== LA TAREA ==
¿Qué personas aparecen nombradas en el texto sobre el golpe del 23 de febrero? Enumérelas todas.

== TEXTO DE LECTURA ==
----

El general Armada obtuvo el permiso para entrevistarse a «título personal» con Tejero, pero este rechazó la propuesta del gobierno de concentración que calificó de «chapuza» cuando conoció que lo integraban representantes de todos los partidos (él esperaba que se constituyera una Junta Militar). Así que no permitió que Armada pudiera dirigirse a los diputados. A la 1,14 de la madrugada del martes 24 de febrero, cuando Armada aún se encontraba discutiendo agriamente con Tejero, TVE emitía el mensaje del rey Juan Carlos (grabado una hora antes) en el que este manifestaba su radical oposición al golpe («La Corona, símbolo de la permanencia y unidad de la patria, no puede tolerar en forma alguna acciones o actitudes de personas que pretendan interrumpir por la fuerza el proceso democrático que la Constitución votada por el pueblo español determinó en su día a través de referéndum», decía el final del mensaje). Milans entonces ordenó retirar los tanques de Valencia, aunque aún tardó varias horas en levantar el estado de excepción. A primera hora de la mañana se negociaban las condiciones de la rendición de las fuerzas que ocupaban el Congreso (a las que se había unido una columna de la Brunete al mando del comandante Ricardo Pardo Zancada) y a las 11,25 se firmaba el «pacto del capó». Media hora después comenzaban a abandonar el Palacio de las Cortes los diputados y los miembros del gobierno secuestrados. «Eran las doce en punto de la mañana de un martes helado y brumoso. Acababan de transcurrir las diecisiete horas y media más confusas y decisivas del último medio siglo de historia de España y el golpe del 23 de febrero había terminado», escribió Javier Cercas en 2009.[78]
Fueron procesados treinta y dos militares y un solo civil, el ultraderechista Juan García Carrés. Los tres cabecillas del golpe, Milans del Boch, Armada y Tejero, fueron condenados a treinta años de prisión (Armada tras ser revisada la sentencia por el Tribunal Supremo).

----

== LISTA DE ENTRADAS ==

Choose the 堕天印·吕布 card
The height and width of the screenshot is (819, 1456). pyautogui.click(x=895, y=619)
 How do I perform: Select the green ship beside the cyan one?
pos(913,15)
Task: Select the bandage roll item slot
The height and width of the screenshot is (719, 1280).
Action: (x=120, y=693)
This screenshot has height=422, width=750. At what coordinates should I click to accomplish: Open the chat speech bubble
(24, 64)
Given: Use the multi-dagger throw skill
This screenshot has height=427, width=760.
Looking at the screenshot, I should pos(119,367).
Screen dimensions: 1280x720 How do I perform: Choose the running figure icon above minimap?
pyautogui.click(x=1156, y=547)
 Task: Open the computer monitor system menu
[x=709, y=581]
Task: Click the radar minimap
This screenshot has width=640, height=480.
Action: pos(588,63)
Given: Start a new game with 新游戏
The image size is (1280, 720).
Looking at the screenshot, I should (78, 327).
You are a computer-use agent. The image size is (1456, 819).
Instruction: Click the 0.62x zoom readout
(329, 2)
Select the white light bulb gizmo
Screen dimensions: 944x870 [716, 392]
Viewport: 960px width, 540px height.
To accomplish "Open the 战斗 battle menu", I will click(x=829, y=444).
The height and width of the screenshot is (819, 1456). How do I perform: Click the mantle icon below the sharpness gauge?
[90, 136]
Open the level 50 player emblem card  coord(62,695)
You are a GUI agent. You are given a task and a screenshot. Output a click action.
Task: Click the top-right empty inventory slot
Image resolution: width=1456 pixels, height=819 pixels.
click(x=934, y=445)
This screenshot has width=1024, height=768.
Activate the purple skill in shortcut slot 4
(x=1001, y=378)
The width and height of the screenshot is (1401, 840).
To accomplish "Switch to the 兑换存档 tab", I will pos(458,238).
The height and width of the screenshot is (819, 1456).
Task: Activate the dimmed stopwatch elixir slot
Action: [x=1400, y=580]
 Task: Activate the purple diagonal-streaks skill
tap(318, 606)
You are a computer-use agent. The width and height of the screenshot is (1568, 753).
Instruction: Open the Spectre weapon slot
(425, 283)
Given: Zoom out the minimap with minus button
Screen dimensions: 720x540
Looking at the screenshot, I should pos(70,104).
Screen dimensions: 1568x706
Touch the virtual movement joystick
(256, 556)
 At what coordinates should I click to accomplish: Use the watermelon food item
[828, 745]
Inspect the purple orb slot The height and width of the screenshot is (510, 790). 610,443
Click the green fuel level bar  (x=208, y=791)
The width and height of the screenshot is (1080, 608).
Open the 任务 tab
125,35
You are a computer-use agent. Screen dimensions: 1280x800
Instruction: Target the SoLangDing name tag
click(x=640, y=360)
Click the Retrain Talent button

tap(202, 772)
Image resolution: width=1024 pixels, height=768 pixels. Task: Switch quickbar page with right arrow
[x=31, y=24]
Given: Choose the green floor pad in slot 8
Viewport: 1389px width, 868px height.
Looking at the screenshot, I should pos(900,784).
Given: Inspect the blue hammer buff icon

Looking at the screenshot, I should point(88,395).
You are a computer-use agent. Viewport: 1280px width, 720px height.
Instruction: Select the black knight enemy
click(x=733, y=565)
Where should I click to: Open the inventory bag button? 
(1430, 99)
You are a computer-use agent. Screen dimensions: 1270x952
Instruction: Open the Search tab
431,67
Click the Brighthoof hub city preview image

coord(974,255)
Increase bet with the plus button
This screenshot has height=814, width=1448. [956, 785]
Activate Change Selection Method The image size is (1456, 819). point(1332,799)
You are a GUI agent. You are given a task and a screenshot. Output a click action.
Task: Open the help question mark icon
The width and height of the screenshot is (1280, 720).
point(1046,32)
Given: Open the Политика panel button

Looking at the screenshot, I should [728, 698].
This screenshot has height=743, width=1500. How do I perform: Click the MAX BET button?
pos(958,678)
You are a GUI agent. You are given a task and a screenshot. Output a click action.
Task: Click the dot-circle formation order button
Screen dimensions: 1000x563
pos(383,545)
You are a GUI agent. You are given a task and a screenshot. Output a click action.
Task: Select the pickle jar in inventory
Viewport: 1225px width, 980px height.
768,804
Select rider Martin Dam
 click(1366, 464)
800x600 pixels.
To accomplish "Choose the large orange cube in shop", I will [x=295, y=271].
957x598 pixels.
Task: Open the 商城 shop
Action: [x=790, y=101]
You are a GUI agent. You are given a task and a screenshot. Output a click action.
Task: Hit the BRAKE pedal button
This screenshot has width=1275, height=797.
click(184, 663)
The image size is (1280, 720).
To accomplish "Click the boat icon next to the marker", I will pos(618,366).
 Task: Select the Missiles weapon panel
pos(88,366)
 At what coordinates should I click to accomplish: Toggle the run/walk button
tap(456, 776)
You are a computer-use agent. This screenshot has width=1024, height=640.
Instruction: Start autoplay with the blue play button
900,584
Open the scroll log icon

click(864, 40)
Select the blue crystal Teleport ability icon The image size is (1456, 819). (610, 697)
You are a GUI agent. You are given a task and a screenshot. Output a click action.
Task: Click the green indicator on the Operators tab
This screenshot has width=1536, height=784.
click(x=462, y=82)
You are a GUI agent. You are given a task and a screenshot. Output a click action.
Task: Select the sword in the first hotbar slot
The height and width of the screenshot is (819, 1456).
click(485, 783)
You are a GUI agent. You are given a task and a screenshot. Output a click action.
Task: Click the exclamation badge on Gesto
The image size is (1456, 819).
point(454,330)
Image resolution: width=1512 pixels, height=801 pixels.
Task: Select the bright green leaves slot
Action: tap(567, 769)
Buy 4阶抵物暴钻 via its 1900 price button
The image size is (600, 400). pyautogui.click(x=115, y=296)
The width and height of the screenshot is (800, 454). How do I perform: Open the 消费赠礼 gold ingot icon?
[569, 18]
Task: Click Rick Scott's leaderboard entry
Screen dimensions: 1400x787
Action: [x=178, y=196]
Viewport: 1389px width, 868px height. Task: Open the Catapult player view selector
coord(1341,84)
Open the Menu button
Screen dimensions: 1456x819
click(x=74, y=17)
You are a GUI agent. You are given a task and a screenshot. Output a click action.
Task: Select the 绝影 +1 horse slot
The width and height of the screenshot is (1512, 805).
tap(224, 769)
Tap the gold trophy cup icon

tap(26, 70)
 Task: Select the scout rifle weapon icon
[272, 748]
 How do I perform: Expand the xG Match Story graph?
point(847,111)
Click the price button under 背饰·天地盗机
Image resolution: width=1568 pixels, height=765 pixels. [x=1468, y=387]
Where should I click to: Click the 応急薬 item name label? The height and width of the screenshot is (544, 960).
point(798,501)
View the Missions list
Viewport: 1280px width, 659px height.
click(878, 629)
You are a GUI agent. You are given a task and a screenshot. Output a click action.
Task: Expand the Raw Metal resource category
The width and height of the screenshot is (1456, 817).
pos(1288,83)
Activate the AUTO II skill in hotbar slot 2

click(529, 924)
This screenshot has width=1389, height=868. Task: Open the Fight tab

----

== RESPUESTA ==
- Armada
- Tejero
- El rey Juan Carlos
- Milans del Boch
- Ricardo Pardo Zancada
- Javier Cercas
- Juan García Carrés